抗菌薬の濫用は耐性菌の増加を招く。このため抗methicillin-resistant
stapkylococcus aureus (以下, MRSA) 薬およびcarbapenem系抗菌薬の使用制限を行う試みがなされている。飯塚病院 (以下, 当院) では, これらの抗菌薬に対する使用理由書の提出を義務づけるとともに, 血液培養陽性患者の主治医に対して感染管理医師による指導的介入 (以下, 血培ラウンド) を行っている。さらには抗MRSA薬投与患者の主治医に対して, therapeutic drug monitoring (以下, TDM) に基づき至適投与量の提案を行っている。

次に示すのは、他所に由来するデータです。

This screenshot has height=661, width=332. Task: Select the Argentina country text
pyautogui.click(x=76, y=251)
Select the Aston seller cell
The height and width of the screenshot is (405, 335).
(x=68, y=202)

そこで, これらの取り組みに対する抗菌薬使用制限効果を検証した。その結果, 血培ラウンド開始後に抗MRSA薬の使用患者数は減少した。また使用理由書に血培ラウンドとTDMを加えることで, 使用理由書のみの期間に比べ, vancomycinの1日処方量は有意に減少し, teicoplaninも減少傾向であった。一方, carbapenem系抗菌薬に関しては使用理由書の提出と血培ラウンドの併用で, これらの対策前に比べて, panipenem/betamipron (0.59/V) の1日処方量は, むしろ増加した。

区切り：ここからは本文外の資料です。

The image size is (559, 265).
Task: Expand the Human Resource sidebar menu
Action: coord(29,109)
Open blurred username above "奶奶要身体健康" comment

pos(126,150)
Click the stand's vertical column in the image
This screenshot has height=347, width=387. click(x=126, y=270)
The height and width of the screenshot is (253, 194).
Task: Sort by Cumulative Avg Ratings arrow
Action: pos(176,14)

以上のことから, TDMと血培ラウンドは抗MRSA薬の使用抑制効果があり, 抗MRSA薬の適正使用を推進し, 耐性菌の出現を抑えるために有効な手段と考えられる。またcarbapenem系抗菌薬の使用量の抑制は, 使用理由書の提出と血培ラウンドのみでは不十分であり, 薬物動態/薬力学 (以下, PK/PD) 理論に基づく明確な投与基準を確立することが望まれる。